How does an underscore in front of a variable in a cocoa objective-c class work?

If you use the underscore prefix for your ivars (which is nothing more than a common convention, but a useful one), then you need to do 1 extra thing so the auto-generated accessor (for the property) knows which ivar to use. Specifically, in your implementation file, your synthesize should look like this:

@synthesize missionName = _missionName;

More generically, this is:

@synthesize propertyName = _ivarName;

It's just a convention for readability, it doesn't do anything special to the compiler. You'll see people use it on private instance variables and method names. Apple actually recommends not using the underscore (if you're not being careful you could override something in your superclass), but you shouldn't feel bad about ignoring that advice. :)
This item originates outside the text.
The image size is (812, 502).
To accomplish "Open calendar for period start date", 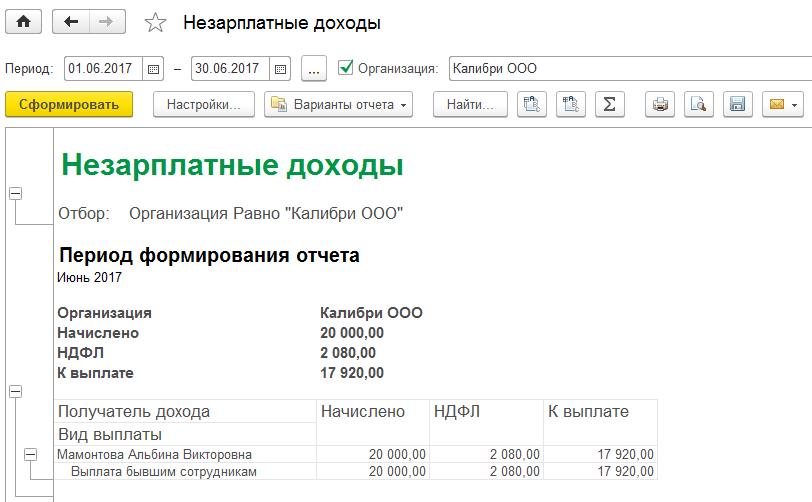I will tap(153, 69).
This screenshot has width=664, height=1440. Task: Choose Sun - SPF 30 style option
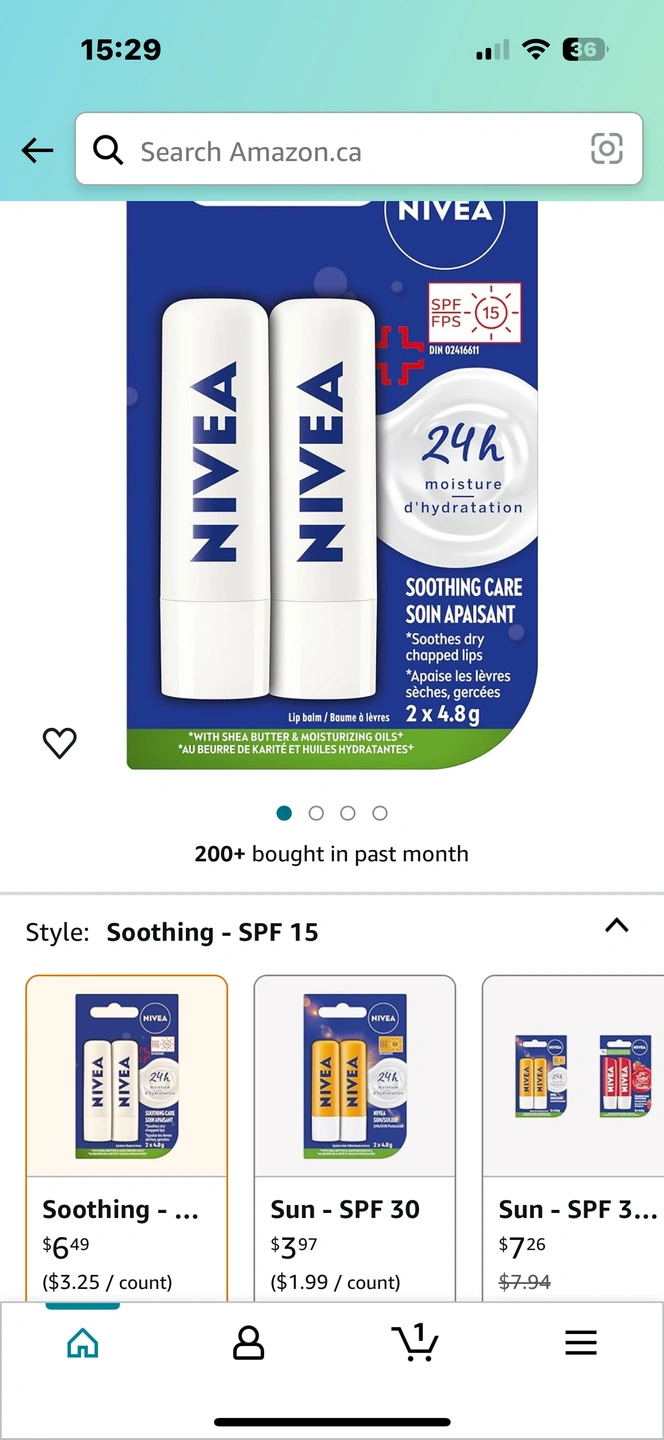pyautogui.click(x=355, y=1138)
The only useful purpose I have seen is to differentiate between local variables and member variables as stated above, but it is not a necessary convention. When paired with a @property, it increases verbosity of synthesize statements – @synthesize missionName = _missionName;, and is ugly everywhere.

Instead of using the underscore, just use descriptive variable names within methods that do not conflict. When they must conflict, the variable name within the method should suffer an underscore, not the member variable that may be used by multiple methods. The only common place this is useful is in a setter or in an init method. In addition, it will make the @synthesize statement more concise.

-(void)setMyString:(NSString*)_myString
{
    myString = _myString;
}

Edit: With the latest compiler feature of auto-synthesis, I now use underscore for the ivar (on the rare occasion that I need to use an ivar to match what auto-synthesis does.